Abbiamo visto “ Gigolò per caso “ regia di John Turturro.
Turturro è un italo americano ( ama l’Italia, vi torna spesso, ha girato come regista due film ambientati a Napoli e in Sicilia e parla quasi correntemente la nostra lingua ) simpatico, e atipico per Hollywood. Ha girato come attore quasi settanta film, alcuni da protagonista assoluto ( tra cui “ Barton Fink “ dei Coen e “ La Tregua “ di Rosi ) ed altri anche in piccole parti ( “ Il grande Lebowski “ dei Coen o “ Tredici variazione sul tema “ di Jill Sprecher ) ed è anche un notevole regista indipendente. Suoi sono “ Mac “, “ Illuminata “ fino al bell’omaggio alla canzone napoletana “ Passione “. E’ un regista che cerca storie originali, “ musicali “, dal respiro originale e in controtendenza; piccoli film per un pubblico adulto e attento. Questo “ Gigolò per caso “ è un po’ come gli altri sui film, divertente, sorridente, romantico, non convenzionale ma non riesce a confermare le intenzione promesse, sembra un ottimo plot leggero che ha bisogno di uno sceneggiatore abile. Infatti anche se il film scivola via con amabilità ( grazie anche ad una splendida colonna sonora alla Allen, una bella fotografia del nostro Marco Pontecorvo e ad un cast notevole ) ha delle carenze narrative in alcuni passaggi importanti e in alcuni momenti le storie che vivono Turturro e Allen sembrano parallele e non concentriche e ben amalgamate.
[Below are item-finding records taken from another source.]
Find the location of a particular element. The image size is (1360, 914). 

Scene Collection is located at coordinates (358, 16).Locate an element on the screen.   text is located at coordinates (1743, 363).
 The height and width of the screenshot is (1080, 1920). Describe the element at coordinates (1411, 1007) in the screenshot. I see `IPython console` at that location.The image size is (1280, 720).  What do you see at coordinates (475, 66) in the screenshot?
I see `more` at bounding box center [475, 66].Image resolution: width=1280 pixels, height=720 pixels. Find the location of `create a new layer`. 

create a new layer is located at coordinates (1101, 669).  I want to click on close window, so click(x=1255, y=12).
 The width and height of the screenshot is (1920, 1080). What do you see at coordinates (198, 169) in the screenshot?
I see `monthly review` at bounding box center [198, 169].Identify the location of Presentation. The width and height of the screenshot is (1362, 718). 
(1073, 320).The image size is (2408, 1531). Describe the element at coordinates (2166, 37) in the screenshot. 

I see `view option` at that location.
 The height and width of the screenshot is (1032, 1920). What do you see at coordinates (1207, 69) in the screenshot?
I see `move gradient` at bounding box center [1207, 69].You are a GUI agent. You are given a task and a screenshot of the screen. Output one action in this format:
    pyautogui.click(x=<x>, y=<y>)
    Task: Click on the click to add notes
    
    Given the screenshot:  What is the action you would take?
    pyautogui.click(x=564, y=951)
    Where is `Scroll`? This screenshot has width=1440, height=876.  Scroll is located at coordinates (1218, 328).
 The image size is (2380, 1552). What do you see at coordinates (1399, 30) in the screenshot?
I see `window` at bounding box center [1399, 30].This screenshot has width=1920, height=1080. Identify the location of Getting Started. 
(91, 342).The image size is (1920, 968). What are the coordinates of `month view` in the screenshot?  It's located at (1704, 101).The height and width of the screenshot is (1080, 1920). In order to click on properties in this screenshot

Una commedia che si può definire classicamente newyorksese, molto vicina ad alcuni film di Allen degli Anni Ottanta. Pur incredibile per certi versi – ma credibile in questa specie di favola moderna sull’amore – Turturro è un prostituto molto ricercato e desiderato, Allen un pappone 60/40, Sharon Stone e Sofia Vergara due clienti quasi dipendenti dal fascino e dal modo di essere di Turturro. Insomma una storia creativa e originale nel suo evolversi, leggera quanto profonda, ma resta in punta di penna, quasi un tentativo mal riuscito.
Murray ( Woody Allen ) è un ebreo agnostico che sta per chiudere la sua libreria a causa della crisi; ha un buon amico, Fioravante, fioraio part-time, col portafogli vuoto. Murray ascolta per caso la sua dottoressa ( Sharon Stone ) che sogna un menage a trois con un vero uomo e una sua amica. Ne approfitta subito e propone il suo amico, uomo non bello, non giovanissimo, ma col fascino dell’uomo vero e pure italiano. Lei accetta ma adesso Murray deve convincere il suo amico restio, quasi ritroso, a fare un lavoro del genere, ma alla fine un migliaio di dollari per un’ora di lavoro lo convincono. Gli affari vanno subito alla grande e Fioravante non prova fatica in questo ruolo tantomeno imbarazzo. Tutto procede bene fino a quando Murray porta all’amico una nuova cliente che desidera solo un massaggio e niente di più, è Avigal ( Vanessa Paradis ), una giovane vedova di un Rabbino, osservante, con quattro figli e stanca del suo lutto che dura da più di due anni, alla ricerca di qualche stimolo che le faccia perdere la tristezza e ritrovare il desiderio e l’amore. Lei è seguita da Dovi ( Liev Shreiber ) una guardia ebrea del quartiere, innamorato della donna e in attesa che lei smetta il lutto. L’uomo paziente e in fondo buono si insospettisce delle uscite solitarie della donna che va in un altro quartiere e decide di pedinarla, intuisce così la tresca e ne incolpa Murray che verrà rapito da un gruppo di ebrei e processato dai Rabbini della comunità chassidica. Ma essendo una commedia tutto torna a posto con un finale che più che a sorpresa e sorprendente e non proprio chiaro.
Abbiamo detto, storia fuori dal comune senso del Cinema di oggi, una regia e una confezione molto eleganti, in cui vite solitarie e sospese prendono corpo attraverso varie sfumature dell’amore. E in cui, nonostante una certa disperazione metropolitana, c’è una speranza: basta guardarsi con attenzione intorno ed essere disponibili.